Google's Go-playing computer program again defeated its human opponent in a final match on Tuesday that sealed its 4:1 victory.
The week-long showdown between South Korean Go grandmaster Lee Sedol and AlphaGo, Google DeepMind's artificial intelligence program, further confirmed the computer software has mastered a major challenge for artificial intelligence.
The series was one of the most intensely watched events in the past week across Asia. The human-versus-machine battle hogged headlines, eclipsing reports of North Korean threats of a pre-emptive strike on the South.
The final match was too close to call until the very end. Experts said it was the best of the five games in that Lee showed performed at his best and AlphaGo made few mistakes.
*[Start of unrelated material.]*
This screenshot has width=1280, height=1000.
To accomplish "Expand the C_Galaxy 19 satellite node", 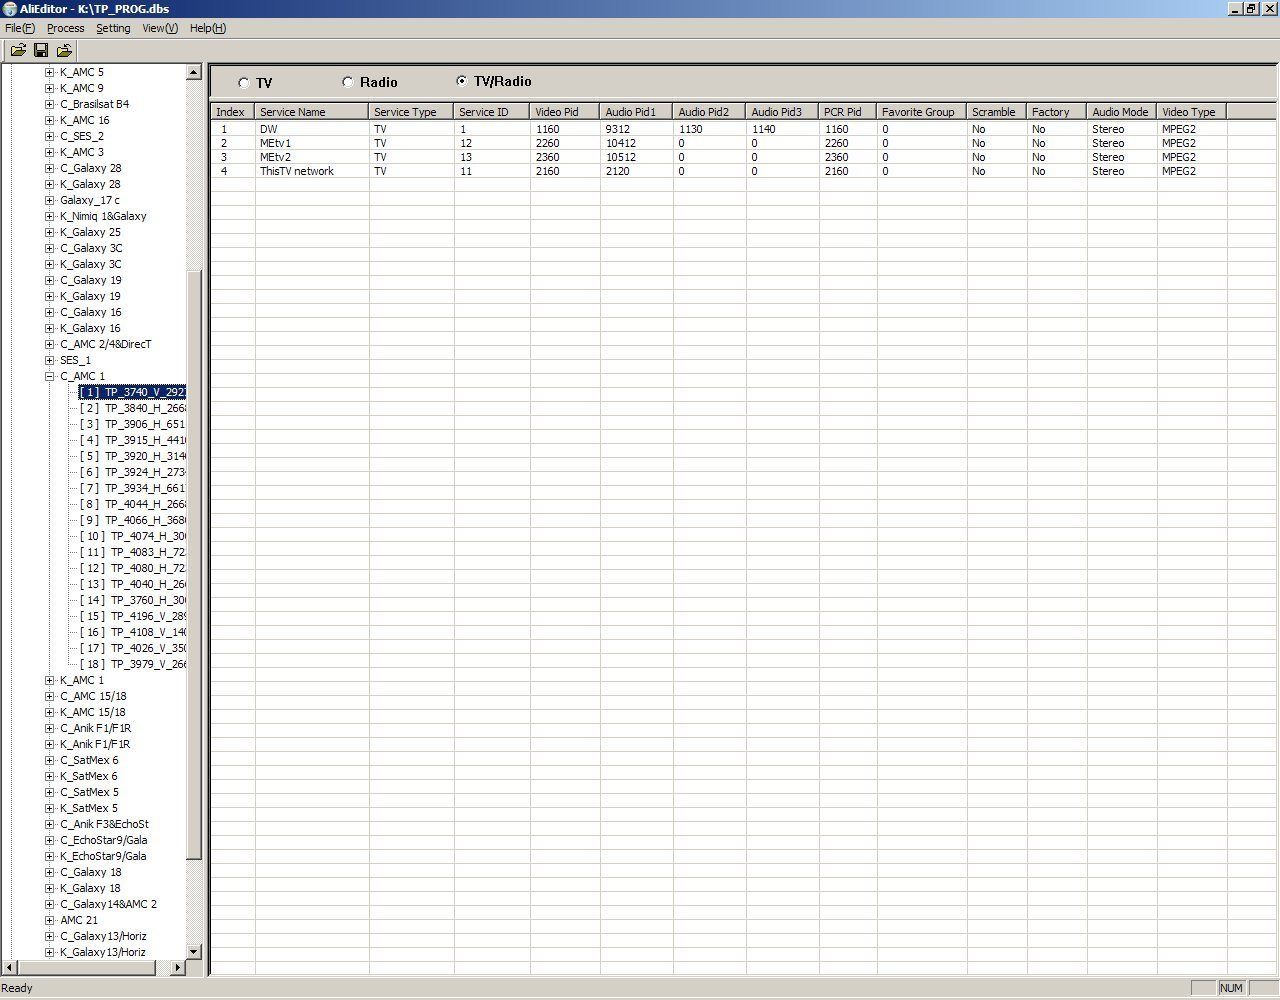I will point(49,280).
Lee resigned about five hours into the game, failing to offset the extra points that AlphaGo got for playing a white stone.
The final match was broadcast live on three major TV networks in South Korea and on big TV screens in downtown Seoul.
Google estimated that 60 million people in China, where Go is a popular pastime, watched the first match on Wednesday.
Before AlphaGo's victory, the ancient Chinese board game was seen as too complex for computers to master. Go fans across Asia were astonished when Lee, one of the world's best Go players with 18 international championships, lost the first three matches.
After his third loss, Lee said he could not find any weaknesses in the 2-year-old computer system's playing. Some in South Korea raised questions about the fairness of the match, while others in the Go community regretted having underestimated AlphaGo's ability.
Lee's win over AlphaGo in the fourth match, on Sunday, showed the machine was not infallible, despite its lack of vulnerability to emotions or fatigue.
Go players take turns placing black or white stones on 361 grid intersections on a square board. Stones can be captured when they are surrounded by those of their opponent.
To take control of territory, players surround vacant areas with their stones. The game goes on until both sides agree there are no more places to put stones, or until one side decides to resign in an apparent loss.
Lee, 33, said he found AlphaGo's handling of surprise moves was weak. The program also played less well with a black stone, which plays first and has to claim a larger territory than its opponent to win.
Lee chose not exploit that weakness in the final match, offering to play with a black stone. That would have made a victory over AlphaGo more decisive.
Google officials say the company wants to apply technologies used in AlphaGo in other areas, such as smartphone assistants, and ultimately to help solve real-world problems.
AlphaGo stands apart from traditional artificial intelligence programs that rely on brute-force calculations to predict all possible outcomes. Such an approach is not feasible in Go, which involves a near-infinite number of board positions. Google's DeepMind team input data from 100,000 games played by human experts and then had the program play against itself many times to "learn" from its mistakes.